Short exercise 1> In the excerpt on testing, what should timing issues in flaky tests be handled with instead of sleep?

Excerpted text>

<<<<

Contract testing verifies that services agree on the shape of their API without requiring them to be running simultaneously. This is critical for microservices.

// Consumer-side contract (what the frontend expects from the API)
const { Pact } = require('@pact-foundation/pact');

describe('User API Contract', () => {
  const provider = new Pact({
    consumer: 'WebFrontend',
    provider: 'UserService',
  });

  test('get user by ID', async () => {
    await provider.addInteraction({
      state: 'user with ID 1 exists',
      uponReceiving: 'a request for user 1',
      withRequest: {
        method: 'GET',
        path: '/api/users/1',
      },
      willRespondWith: {
        status: 200,
        body: {
          id: 1,
          name: 'Alice',
          email: 'alice@example.com',
        },
      },
    });

    // Test your client code against the mock
    const user = await userClient.getUser(1);
    expect(user.name).toBe('Alice');
  });
});

Handling Flaky Tests

Flaky tests — tests that sometimes pass and sometimes fail without code changes — are a DevOps team's worst enemy. They erode trust in your test suite.

# Common causes and fixes for flaky tests:

# 1. Timing issues — use explicit waits, not sleep
# BAD:
#   await sleep(3000);
# GOOD:
#   await page.waitForSelector('[data-testid="loaded"]');

# 2. Test order dependency — each test must set up its own state
# BAD:
#   test('delete user') — depends on 'create user' running first
# GOOD:
#   beforeEach(() => createTestUser());

# 3. Shared state — use test isolation
# BAD:
#   All tests share one database
# GOOD:
#   Each test gets a transaction that rolls back after

# Quarantine strategy in CI:
# .github/workflows/ci.yml
name: CI
on: [push]
jobs:
  tests:
    runs-on: ubuntu-latest
    steps:
      - uses: actions/checkout@v4
      - run: npm ci

      # Run stable tests (must all pass)
      - name: Stable tests
        run: npm test -- --ignore="**/*.flaky.test.*"

      # Run quarantined tests (failures don't block)
      - name: Quarantined tests
        run: npm test -- --testPathPattern="flaky" || true
        continue-on-error: true

Testing Infrastructure Code

Your Terraform modules and Ansible playbooks are code too. Test them.

>>>>

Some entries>
<<<<

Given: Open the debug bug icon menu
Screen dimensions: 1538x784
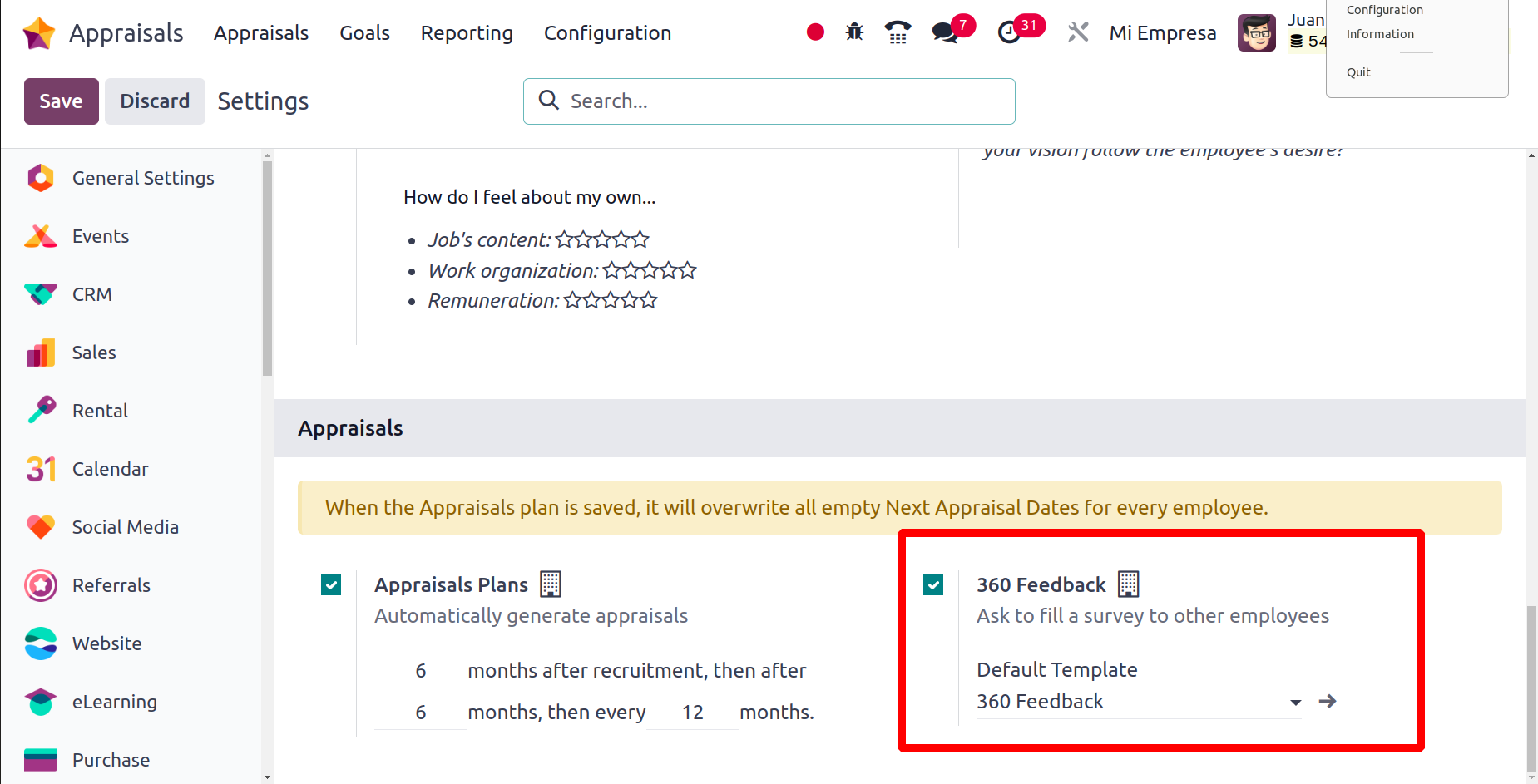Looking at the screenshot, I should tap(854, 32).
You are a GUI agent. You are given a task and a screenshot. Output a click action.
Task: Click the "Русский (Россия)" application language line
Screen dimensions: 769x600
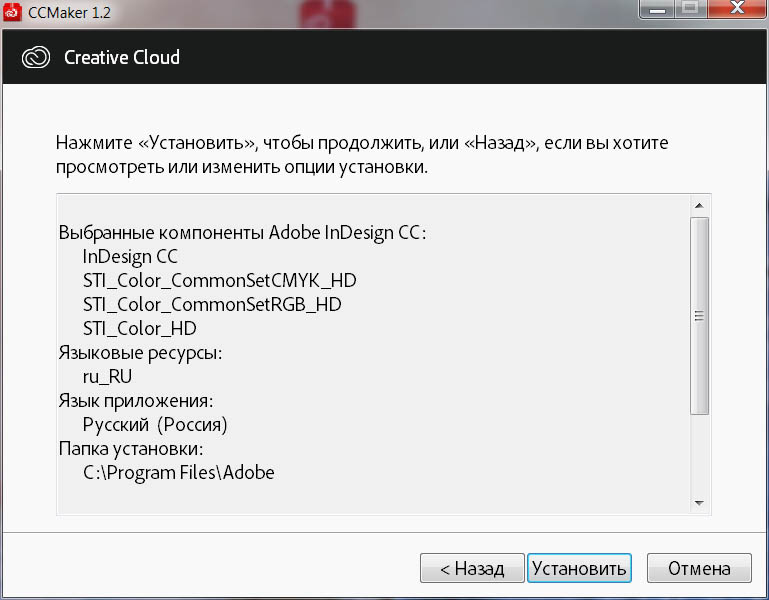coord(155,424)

>>>>

Short exercise 2> Swap "screenshot" for "screen image" in the entries, from the line holding "You are a GUI" through the end of the entries, inclusive, and leave everything else unchanged. Return only those lines, without the pictures.

Final answer 1> Explicit waits.

Final answer 2>
You are a GUI agent. You are given a task and a screen image. Output a click action.
Task: Click the "Русский (Россия)" application language line
Screen dimensions: 769x600
coord(155,424)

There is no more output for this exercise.